-------- Text excerpt

Chi-square analysis is a statistical method to calculate the probability that two dichotomous variables within a sample or population are related. This is calculated with respect to the normal distribution.

For example: we may wish to determine if there is a relationship between blond hair and gender. Each variable can only have two values (i.e. dichotomous); blond/not blond and male/female. In this example we will observe 100 people, 48 males, 52 females, 13 women are blond, 10 men are blond. A contingency table is created to represent these values that looks like this:

Blond/ Not
F 13 39
M 10 38

Each column and row is then summed, in this case R1=52, R2=48, C1=23, C2=77. The value of each cell is f11=13, f12=39, f21=10, f22=38. The values are plugged into the Eq.1 to calculate a Chi-square value:

Eq.1 chisq = n(f11 f22- f12 f21)^2/ R1 R2 C1 C2

Plugging in the numbers of our example gives us a Chi-square value of 0.065967. This value is analogous in use to the Z-value of the normal distribution and the associated p=0.80 where degrees of freedom=1 and the chi-square is 0.068967.

----------------
-------- Data extract

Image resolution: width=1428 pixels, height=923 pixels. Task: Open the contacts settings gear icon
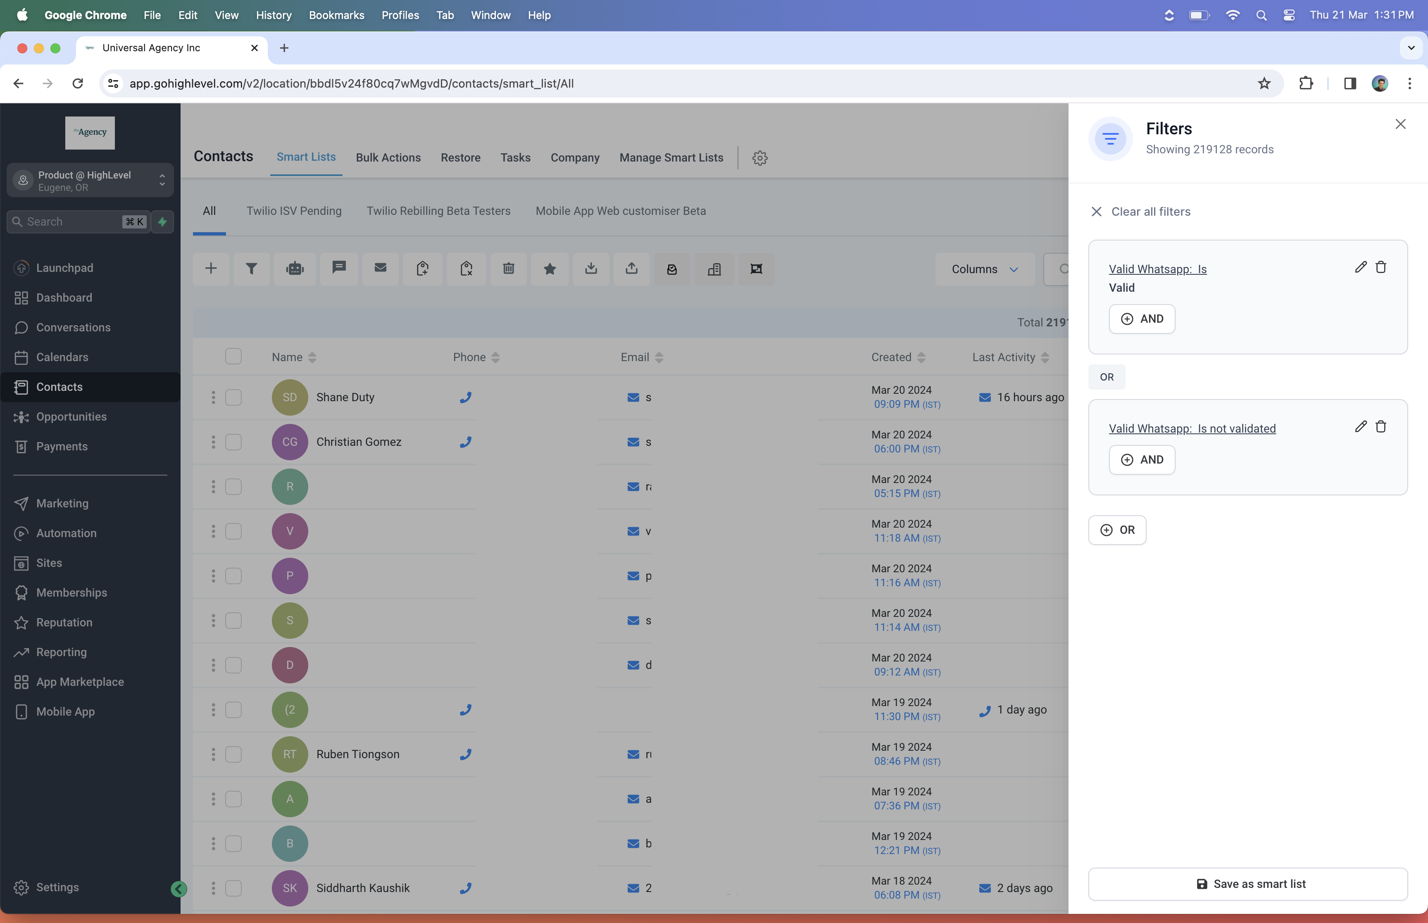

----------------

§ Task requirements
Return the passage on chi-square analysis word for word from "For example: we" up to and including "chi-square is 0.068967.".

§ Result of this exercise
For example: we may wish to determine if there is a relationship between blond hair and gender. Each variable can only have two values (i.e. dichotomous); blond/not blond and male/female. In this example we will observe 100 people, 48 males, 52 females, 13 women are blond, 10 men are blond. A contingency table is created to represent these values that looks like this:

Blond/ Not
F 13 39
M 10 38

Each column and row is then summed, in this case R1=52, R2=48, C1=23, C2=77. The value of each cell is f11=13, f12=39, f21=10, f22=38. The values are plugged into the Eq.1 to calculate a Chi-square value:

Eq.1 chisq = n(f11 f22- f12 f21)^2/ R1 R2 C1 C2

Plugging in the numbers of our example gives us a Chi-square value of 0.065967. This value is analogous in use to the Z-value of the normal distribution and the associated p=0.80 where degrees of freedom=1 and the chi-square is 0.068967.